Retype all of the data exactly as given.

+++ GIVEN RECORDS +++

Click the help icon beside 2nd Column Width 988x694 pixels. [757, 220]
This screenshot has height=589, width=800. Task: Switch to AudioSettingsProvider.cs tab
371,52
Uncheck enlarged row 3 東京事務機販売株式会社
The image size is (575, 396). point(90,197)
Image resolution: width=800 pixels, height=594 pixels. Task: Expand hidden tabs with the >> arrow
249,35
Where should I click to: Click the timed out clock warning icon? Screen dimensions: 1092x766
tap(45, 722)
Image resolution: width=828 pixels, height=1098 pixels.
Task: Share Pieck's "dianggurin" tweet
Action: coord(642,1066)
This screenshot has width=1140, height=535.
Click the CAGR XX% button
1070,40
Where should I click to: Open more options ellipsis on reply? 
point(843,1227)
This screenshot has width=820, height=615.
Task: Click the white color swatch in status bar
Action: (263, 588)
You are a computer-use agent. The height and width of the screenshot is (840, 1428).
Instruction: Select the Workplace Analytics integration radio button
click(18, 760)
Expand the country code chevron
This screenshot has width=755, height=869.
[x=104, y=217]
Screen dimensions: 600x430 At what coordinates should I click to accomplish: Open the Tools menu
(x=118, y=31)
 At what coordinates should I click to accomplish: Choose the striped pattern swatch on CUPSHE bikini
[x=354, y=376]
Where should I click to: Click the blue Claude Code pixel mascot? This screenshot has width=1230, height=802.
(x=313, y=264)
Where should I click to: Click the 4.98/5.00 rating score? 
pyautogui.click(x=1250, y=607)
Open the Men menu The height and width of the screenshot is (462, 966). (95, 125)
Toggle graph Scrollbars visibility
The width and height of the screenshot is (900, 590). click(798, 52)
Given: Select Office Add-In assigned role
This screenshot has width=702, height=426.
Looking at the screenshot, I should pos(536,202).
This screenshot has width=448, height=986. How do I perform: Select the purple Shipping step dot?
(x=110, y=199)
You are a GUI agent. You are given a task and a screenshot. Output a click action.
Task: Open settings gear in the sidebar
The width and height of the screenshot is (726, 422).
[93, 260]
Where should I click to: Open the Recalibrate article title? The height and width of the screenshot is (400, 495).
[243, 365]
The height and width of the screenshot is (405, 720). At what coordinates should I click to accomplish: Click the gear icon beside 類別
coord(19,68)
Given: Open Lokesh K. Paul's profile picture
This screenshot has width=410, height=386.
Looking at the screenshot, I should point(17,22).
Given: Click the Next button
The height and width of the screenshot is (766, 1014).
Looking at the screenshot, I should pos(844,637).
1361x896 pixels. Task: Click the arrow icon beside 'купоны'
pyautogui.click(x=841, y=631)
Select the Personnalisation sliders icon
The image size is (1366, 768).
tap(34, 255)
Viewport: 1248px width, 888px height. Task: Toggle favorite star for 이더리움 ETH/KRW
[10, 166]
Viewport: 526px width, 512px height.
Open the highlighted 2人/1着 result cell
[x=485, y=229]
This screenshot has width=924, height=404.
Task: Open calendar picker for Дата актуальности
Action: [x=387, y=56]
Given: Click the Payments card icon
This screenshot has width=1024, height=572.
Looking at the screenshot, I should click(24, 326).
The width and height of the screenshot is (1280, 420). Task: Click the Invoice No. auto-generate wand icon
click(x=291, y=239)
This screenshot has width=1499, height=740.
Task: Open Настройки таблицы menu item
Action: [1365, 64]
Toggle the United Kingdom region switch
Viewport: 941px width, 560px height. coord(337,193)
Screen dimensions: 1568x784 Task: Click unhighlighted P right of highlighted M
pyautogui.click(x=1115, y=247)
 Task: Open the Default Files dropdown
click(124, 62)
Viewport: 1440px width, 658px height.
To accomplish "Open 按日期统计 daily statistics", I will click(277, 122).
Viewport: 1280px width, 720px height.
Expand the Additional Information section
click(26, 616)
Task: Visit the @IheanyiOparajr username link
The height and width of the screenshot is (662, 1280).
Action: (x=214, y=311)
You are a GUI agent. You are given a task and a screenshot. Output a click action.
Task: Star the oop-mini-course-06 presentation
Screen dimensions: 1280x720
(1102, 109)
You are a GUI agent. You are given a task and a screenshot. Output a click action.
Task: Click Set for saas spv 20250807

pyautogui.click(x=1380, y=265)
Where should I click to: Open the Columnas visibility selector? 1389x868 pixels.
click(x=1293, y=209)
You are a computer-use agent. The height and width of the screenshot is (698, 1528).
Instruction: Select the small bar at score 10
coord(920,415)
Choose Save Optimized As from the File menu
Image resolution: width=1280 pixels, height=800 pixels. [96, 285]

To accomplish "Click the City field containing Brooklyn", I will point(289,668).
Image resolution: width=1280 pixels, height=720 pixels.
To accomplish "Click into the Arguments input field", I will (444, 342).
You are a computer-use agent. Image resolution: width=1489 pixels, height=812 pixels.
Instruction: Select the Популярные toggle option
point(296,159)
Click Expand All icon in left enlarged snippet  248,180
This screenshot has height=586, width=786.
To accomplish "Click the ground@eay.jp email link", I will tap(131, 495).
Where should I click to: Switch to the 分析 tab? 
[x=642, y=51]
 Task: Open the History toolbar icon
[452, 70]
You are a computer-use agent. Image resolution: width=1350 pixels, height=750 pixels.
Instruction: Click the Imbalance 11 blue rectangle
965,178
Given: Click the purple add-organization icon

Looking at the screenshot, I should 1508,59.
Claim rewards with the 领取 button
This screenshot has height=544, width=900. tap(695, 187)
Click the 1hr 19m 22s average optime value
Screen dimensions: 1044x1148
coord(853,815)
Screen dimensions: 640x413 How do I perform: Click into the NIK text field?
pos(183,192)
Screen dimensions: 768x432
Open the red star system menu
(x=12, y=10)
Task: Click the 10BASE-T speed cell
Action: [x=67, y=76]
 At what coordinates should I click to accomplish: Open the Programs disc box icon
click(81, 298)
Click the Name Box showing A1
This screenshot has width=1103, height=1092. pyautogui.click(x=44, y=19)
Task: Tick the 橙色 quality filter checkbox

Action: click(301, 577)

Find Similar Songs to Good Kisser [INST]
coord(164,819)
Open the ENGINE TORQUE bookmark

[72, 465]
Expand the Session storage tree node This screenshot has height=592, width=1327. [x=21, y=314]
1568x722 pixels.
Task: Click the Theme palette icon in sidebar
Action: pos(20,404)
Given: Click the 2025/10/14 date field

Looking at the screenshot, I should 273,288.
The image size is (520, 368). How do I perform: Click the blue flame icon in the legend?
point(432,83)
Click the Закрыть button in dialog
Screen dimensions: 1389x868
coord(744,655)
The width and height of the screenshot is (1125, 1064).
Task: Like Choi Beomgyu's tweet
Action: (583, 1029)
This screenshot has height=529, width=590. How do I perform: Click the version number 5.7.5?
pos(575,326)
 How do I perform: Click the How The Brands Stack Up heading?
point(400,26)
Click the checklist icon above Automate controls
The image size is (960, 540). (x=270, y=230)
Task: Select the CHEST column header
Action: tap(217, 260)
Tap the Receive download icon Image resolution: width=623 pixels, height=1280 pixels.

+++

* **FINISHED EXERCISE**
Click the help icon beside 2nd Column Width 988x694 pixels. [757, 220]
This screenshot has height=589, width=800. Task: Switch to AudioSettingsProvider.cs tab
371,52
Uncheck enlarged row 3 東京事務機販売株式会社
The image size is (575, 396). point(90,197)
Image resolution: width=800 pixels, height=594 pixels. Task: Expand hidden tabs with the >> arrow
249,35
Where should I click to: Click the timed out clock warning icon? Screen dimensions: 1092x766
tap(45, 722)
Image resolution: width=828 pixels, height=1098 pixels.
Task: Share Pieck's "dianggurin" tweet
Action: coord(642,1066)
This screenshot has width=1140, height=535.
Click the CAGR XX% button
1070,40
Where should I click to: Open more options ellipsis on reply? 
point(843,1227)
This screenshot has width=820, height=615.
Task: Click the white color swatch in status bar
Action: (263, 588)
You are a computer-use agent. The height and width of the screenshot is (840, 1428).
Instruction: Select the Workplace Analytics integration radio button
click(18, 760)
Expand the country code chevron
This screenshot has width=755, height=869.
[x=104, y=217]
Screen dimensions: 600x430 At what coordinates should I click to accomplish: Open the Tools menu
(x=118, y=31)
 At what coordinates should I click to accomplish: Choose the striped pattern swatch on CUPSHE bikini
[x=354, y=376]
Where should I click to: Click the blue Claude Code pixel mascot? This screenshot has width=1230, height=802.
(x=313, y=264)
Where should I click to: Click the 4.98/5.00 rating score? 
pyautogui.click(x=1250, y=607)
Open the Men menu The height and width of the screenshot is (462, 966). (95, 125)
Toggle graph Scrollbars visibility
The width and height of the screenshot is (900, 590). click(798, 52)
Given: Select Office Add-In assigned role
This screenshot has width=702, height=426.
Looking at the screenshot, I should pos(536,202).
This screenshot has width=448, height=986. How do I perform: Select the purple Shipping step dot?
(x=110, y=199)
You are a GUI agent. You are given a task and a screenshot. Output a click action.
Task: Open settings gear in the sidebar
The width and height of the screenshot is (726, 422).
[93, 260]
Where should I click to: Open the Recalibrate article title? The height and width of the screenshot is (400, 495).
[243, 365]
The height and width of the screenshot is (405, 720). At what coordinates should I click to accomplish: Click the gear icon beside 類別
coord(19,68)
Given: Open Lokesh K. Paul's profile picture
This screenshot has width=410, height=386.
Looking at the screenshot, I should point(17,22).
Given: Click the Next button
The height and width of the screenshot is (766, 1014).
Looking at the screenshot, I should pos(844,637).
1361x896 pixels. Task: Click the arrow icon beside 'купоны'
pyautogui.click(x=841, y=631)
Select the Personnalisation sliders icon
The image size is (1366, 768).
tap(34, 255)
Viewport: 1248px width, 888px height. Task: Toggle favorite star for 이더리움 ETH/KRW
[10, 166]
Viewport: 526px width, 512px height.
Open the highlighted 2人/1着 result cell
[x=485, y=229]
This screenshot has width=924, height=404.
Task: Open calendar picker for Дата актуальности
Action: [x=387, y=56]
Given: Click the Payments card icon
This screenshot has width=1024, height=572.
Looking at the screenshot, I should click(24, 326).
The width and height of the screenshot is (1280, 420). Task: Click the Invoice No. auto-generate wand icon
click(x=291, y=239)
This screenshot has width=1499, height=740.
Task: Open Настройки таблицы menu item
Action: [1365, 64]
Toggle the United Kingdom region switch
Viewport: 941px width, 560px height. coord(337,193)
Screen dimensions: 1568x784 Task: Click unhighlighted P right of highlighted M
pyautogui.click(x=1115, y=247)
 Task: Open the Default Files dropdown
click(124, 62)
Viewport: 1440px width, 658px height.
To accomplish "Open 按日期统计 daily statistics", I will click(277, 122).
Viewport: 1280px width, 720px height.
Expand the Additional Information section
click(26, 616)
Task: Visit the @IheanyiOparajr username link
The height and width of the screenshot is (662, 1280).
Action: (x=214, y=311)
You are a GUI agent. You are given a task and a screenshot. Output a click action.
Task: Star the oop-mini-course-06 presentation
Screen dimensions: 1280x720
(1102, 109)
You are a GUI agent. You are given a task and a screenshot. Output a click action.
Task: Click Set for saas spv 20250807

pyautogui.click(x=1380, y=265)
Where should I click to: Open the Columnas visibility selector? 1389x868 pixels.
click(x=1293, y=209)
You are a computer-use agent. The height and width of the screenshot is (698, 1528).
Instruction: Select the small bar at score 10
coord(920,415)
Choose Save Optimized As from the File menu
Image resolution: width=1280 pixels, height=800 pixels. [96, 285]

To accomplish "Click the City field containing Brooklyn", I will point(289,668).
Image resolution: width=1280 pixels, height=720 pixels.
To accomplish "Click into the Arguments input field", I will (444, 342).
You are a computer-use agent. Image resolution: width=1489 pixels, height=812 pixels.
Instruction: Select the Популярные toggle option
point(296,159)
Click Expand All icon in left enlarged snippet  248,180
This screenshot has height=586, width=786.
To accomplish "Click the ground@eay.jp email link", I will tap(131, 495).
Where should I click to: Switch to the 分析 tab? 
[x=642, y=51]
 Task: Open the History toolbar icon
[452, 70]
You are a computer-use agent. Image resolution: width=1350 pixels, height=750 pixels.
Instruction: Click the Imbalance 11 blue rectangle
965,178
Given: Click the purple add-organization icon

Looking at the screenshot, I should 1508,59.
Claim rewards with the 领取 button
This screenshot has height=544, width=900. tap(695, 187)
Click the 1hr 19m 22s average optime value
Screen dimensions: 1044x1148
coord(853,815)
Screen dimensions: 640x413 How do I perform: Click into the NIK text field?
pos(183,192)
Screen dimensions: 768x432
Open the red star system menu
(x=12, y=10)
Task: Click the 10BASE-T speed cell
Action: [x=67, y=76]
 At what coordinates should I click to accomplish: Open the Programs disc box icon
click(81, 298)
Click the Name Box showing A1
This screenshot has width=1103, height=1092. pyautogui.click(x=44, y=19)
Task: Tick the 橙色 quality filter checkbox

Action: click(301, 577)

Find Similar Songs to Good Kisser [INST]
coord(164,819)
Open the ENGINE TORQUE bookmark

[72, 465]
Expand the Session storage tree node This screenshot has height=592, width=1327. [x=21, y=314]
1568x722 pixels.
Task: Click the Theme palette icon in sidebar
Action: pos(20,404)
Given: Click the 2025/10/14 date field

Looking at the screenshot, I should 273,288.
The image size is (520, 368). How do I perform: Click the blue flame icon in the legend?
point(432,83)
Click the Закрыть button in dialog
Screen dimensions: 1389x868
coord(744,655)
The width and height of the screenshot is (1125, 1064).
Task: Like Choi Beomgyu's tweet
Action: (583, 1029)
This screenshot has height=529, width=590. How do I perform: Click the version number 5.7.5?
pos(575,326)
 How do I perform: Click the How The Brands Stack Up heading?
point(400,26)
Click the checklist icon above Automate controls
The image size is (960, 540). (x=270, y=230)
Task: Select the CHEST column header
Action: tap(217, 260)
Tap the Receive download icon Image resolution: width=623 pixels, height=1280 pixels.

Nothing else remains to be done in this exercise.